Task objective
All records should be reproduced verbatim.

──────────────────────────────

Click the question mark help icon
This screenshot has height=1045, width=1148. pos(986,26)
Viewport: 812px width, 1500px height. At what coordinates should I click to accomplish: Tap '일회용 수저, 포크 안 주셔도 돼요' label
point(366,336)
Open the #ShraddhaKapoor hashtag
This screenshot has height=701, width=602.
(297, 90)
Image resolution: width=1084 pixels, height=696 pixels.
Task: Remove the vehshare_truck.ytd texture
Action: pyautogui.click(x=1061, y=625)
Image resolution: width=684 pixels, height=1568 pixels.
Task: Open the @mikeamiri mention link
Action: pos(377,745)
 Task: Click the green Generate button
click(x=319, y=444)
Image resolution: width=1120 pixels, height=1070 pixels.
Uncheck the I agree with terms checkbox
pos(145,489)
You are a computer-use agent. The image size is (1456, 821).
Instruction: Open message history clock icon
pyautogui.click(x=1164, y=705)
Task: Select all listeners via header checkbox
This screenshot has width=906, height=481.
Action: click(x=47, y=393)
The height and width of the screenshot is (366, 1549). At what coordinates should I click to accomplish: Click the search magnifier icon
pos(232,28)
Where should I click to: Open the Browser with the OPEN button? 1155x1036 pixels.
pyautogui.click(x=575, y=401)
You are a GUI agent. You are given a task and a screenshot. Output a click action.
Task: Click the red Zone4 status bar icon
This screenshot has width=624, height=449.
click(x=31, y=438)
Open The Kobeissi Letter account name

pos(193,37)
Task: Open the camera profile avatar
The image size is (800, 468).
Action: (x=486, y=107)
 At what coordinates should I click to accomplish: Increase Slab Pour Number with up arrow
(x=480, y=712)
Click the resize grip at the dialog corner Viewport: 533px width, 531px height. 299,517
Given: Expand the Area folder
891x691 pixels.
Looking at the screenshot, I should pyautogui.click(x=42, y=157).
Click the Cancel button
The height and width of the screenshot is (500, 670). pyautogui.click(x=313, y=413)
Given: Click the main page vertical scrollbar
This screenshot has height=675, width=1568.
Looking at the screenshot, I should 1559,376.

──────────────────────────────

Response for this exercise
Click the question mark help icon
This screenshot has height=1045, width=1148. pos(986,26)
Viewport: 812px width, 1500px height. At what coordinates should I click to accomplish: Tap '일회용 수저, 포크 안 주셔도 돼요' label
point(366,336)
Open the #ShraddhaKapoor hashtag
This screenshot has height=701, width=602.
(297, 90)
Image resolution: width=1084 pixels, height=696 pixels.
Task: Remove the vehshare_truck.ytd texture
Action: pyautogui.click(x=1061, y=625)
Image resolution: width=684 pixels, height=1568 pixels.
Task: Open the @mikeamiri mention link
Action: pos(377,745)
 Task: Click the green Generate button
click(x=319, y=444)
Image resolution: width=1120 pixels, height=1070 pixels.
Uncheck the I agree with terms checkbox
pos(145,489)
You are a computer-use agent. The image size is (1456, 821).
Instruction: Open message history clock icon
pyautogui.click(x=1164, y=705)
Task: Select all listeners via header checkbox
This screenshot has width=906, height=481.
Action: click(x=47, y=393)
The height and width of the screenshot is (366, 1549). At what coordinates should I click to accomplish: Click the search magnifier icon
pos(232,28)
Where should I click to: Open the Browser with the OPEN button? 1155x1036 pixels.
pyautogui.click(x=575, y=401)
You are a GUI agent. You are given a task and a screenshot. Output a click action.
Task: Click the red Zone4 status bar icon
This screenshot has width=624, height=449.
click(x=31, y=438)
Open The Kobeissi Letter account name

pos(193,37)
Task: Open the camera profile avatar
The image size is (800, 468).
Action: (x=486, y=107)
 At what coordinates should I click to accomplish: Increase Slab Pour Number with up arrow
(x=480, y=712)
Click the resize grip at the dialog corner Viewport: 533px width, 531px height. 299,517
Given: Expand the Area folder
891x691 pixels.
Looking at the screenshot, I should pyautogui.click(x=42, y=157).
Click the Cancel button
The height and width of the screenshot is (500, 670). pyautogui.click(x=313, y=413)
Given: Click the main page vertical scrollbar
This screenshot has height=675, width=1568.
Looking at the screenshot, I should 1559,376.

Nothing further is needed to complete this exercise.